# Rockman's Report / Mille Lacs Lake Mn



## ROCKMAN (Jun 28, 2004)

Check out the photo album for some great shots of the waterspouts on the lake on May 4th. There are some great pics

Well the weekend was very hot and very busy. The walleye bite is still in full swing. Surface temps are in the lower to mid 70s Rocks and gravel humps are holding some nice big perch along with the walleyes. The spinner bite is still good also. There are a lot of fish in the slot this season. The 2003-year class seems to be very prevalent and very healthy. Morning and evening is the best time to be on the water. During the day lately it has been to dam hot. Stay inside next to the air conditioning. Leeches are out fishing crawlers as of now, but that could change with the may fly hatch just start to pop. If you are looking for eaters, fish the rocks with the bobbers. If you are looking for bigger fish over 20 inches; fish the gravel bars and mud flats with lindy rigs or spinners. The Hunters tourney was this weekend. We finished 5th overall out of 70 boats. We were 17th on day one, but with that is the kind of weight you are still in the game. It feels so good to still be in the game after day one. 1st days weight was 11. 84 weighing six fish. Second day weight was 13,18 for total weight of 25.02. The bite was very good in the morning but we just could not catch any fish in the slot. They were either to big or to small.

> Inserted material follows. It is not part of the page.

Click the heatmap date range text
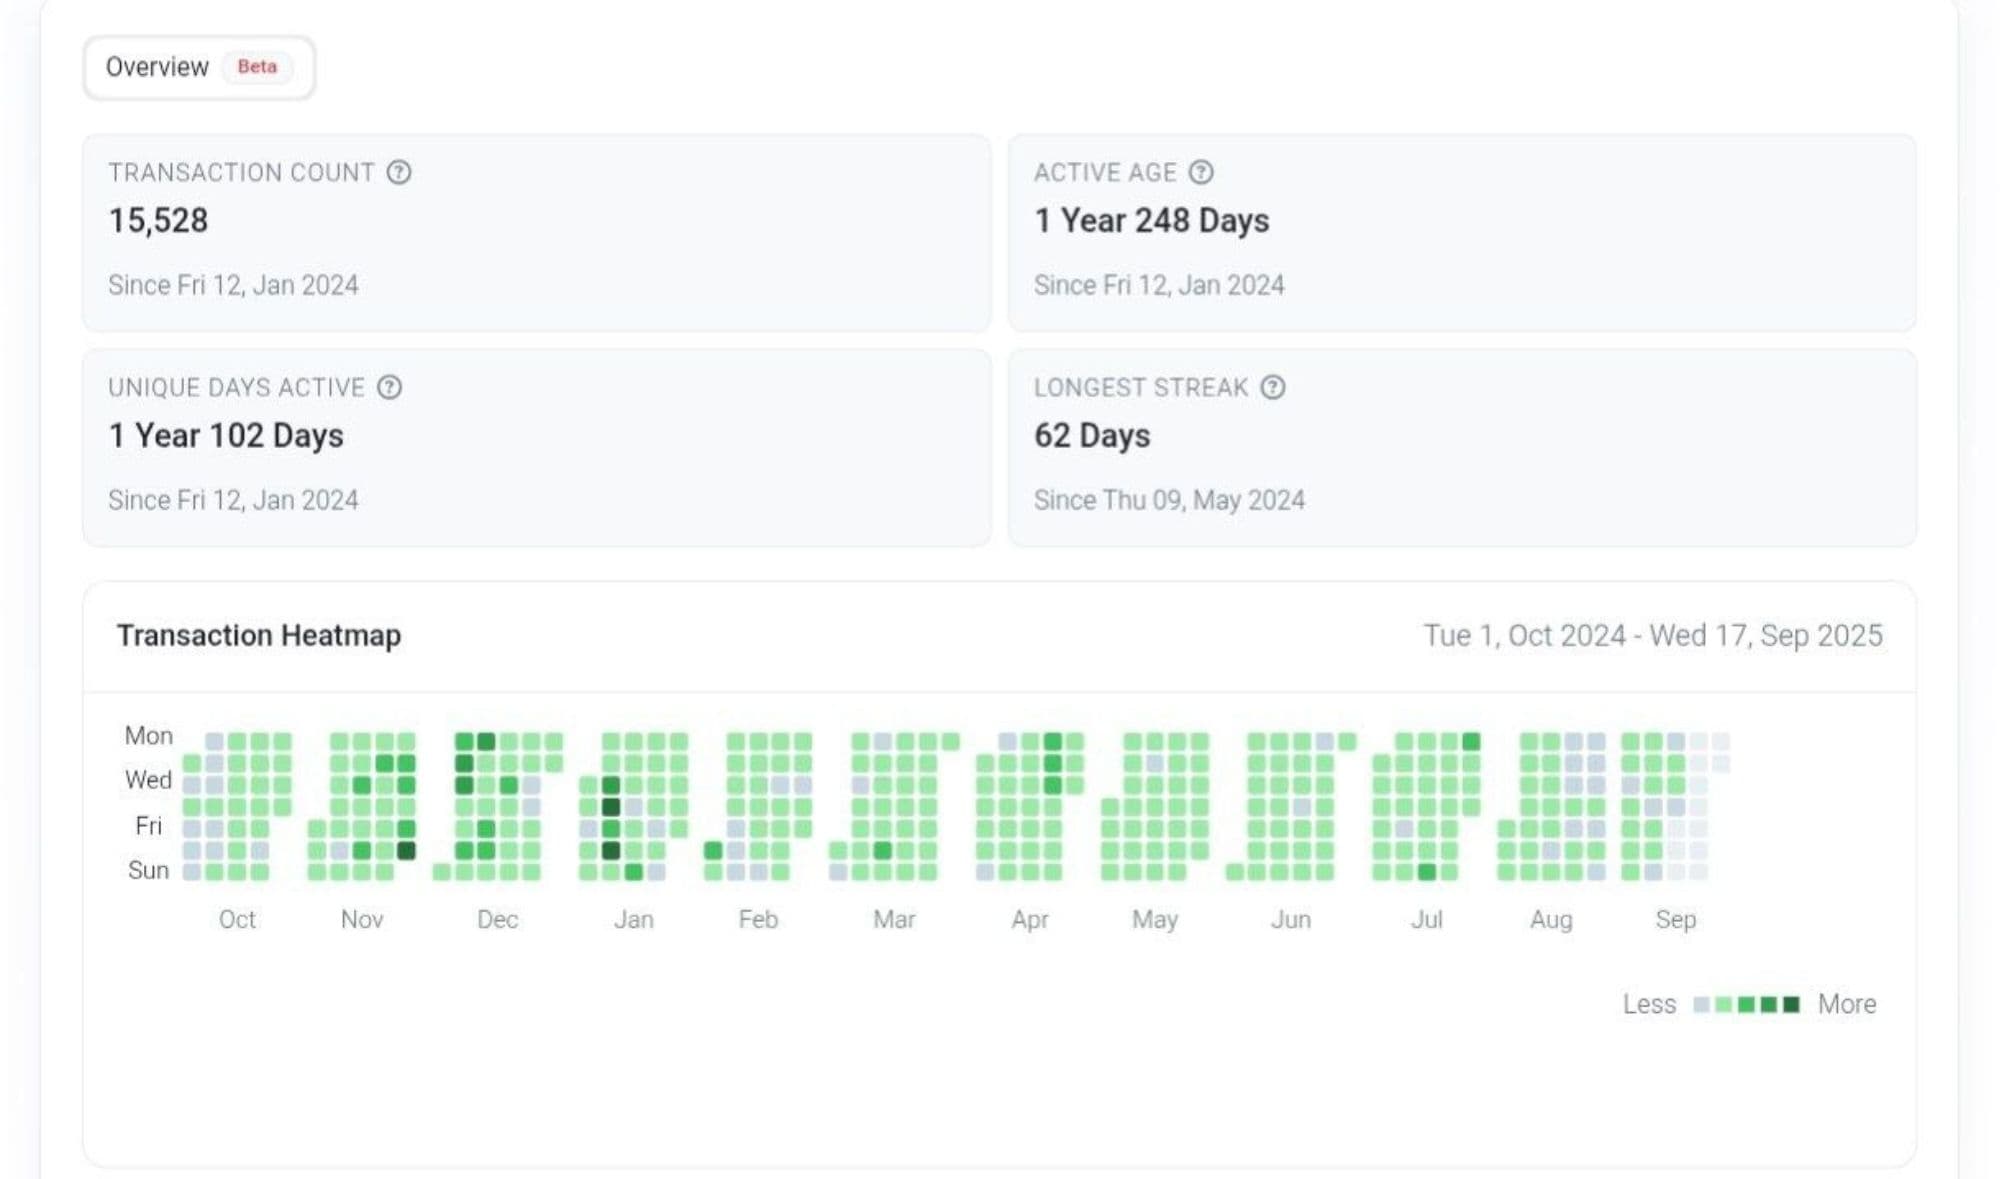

Then at about 10:30 the slot fish moved in and the race for first place was on. I laid into a fish at 2:30 PM on the second day that we thought would win it for us, but she was only 27 3/4 inches and very chunky. She was at least 9 lbs. We had our 7 fish at that time too. It would have been so sweet. Oh well, just not meant to be. It was a lot of fun saying those 3 wonderful words for 2 days, My Bobbers Down. Winning weight was 31 lbs. We caught over 60 fish for the 2 days and cashed a check for $937.50 apiece weighing just 13 fish. Some of them were 15 to 17 inches. Some of them were 18 to 19 1/2 inches. Not as many 19 1/2 inch fish this tourney compared to the last one. The weather on Friday was hot and windy. Winds were 15 to 30 mph out of the northeast. That made for an up and down kind of day, all day. Saturday was a lot better with winds 5 to 10 out of the east but still very hot. Let's just hope and pray that the storms and the rain stop some time soon, as I am sure a lot of you can attest to. Water, water every where. Hope to see you this weekend for the 4th of July weekend.
Be safe

We will see you

When we see you

Rockman


----------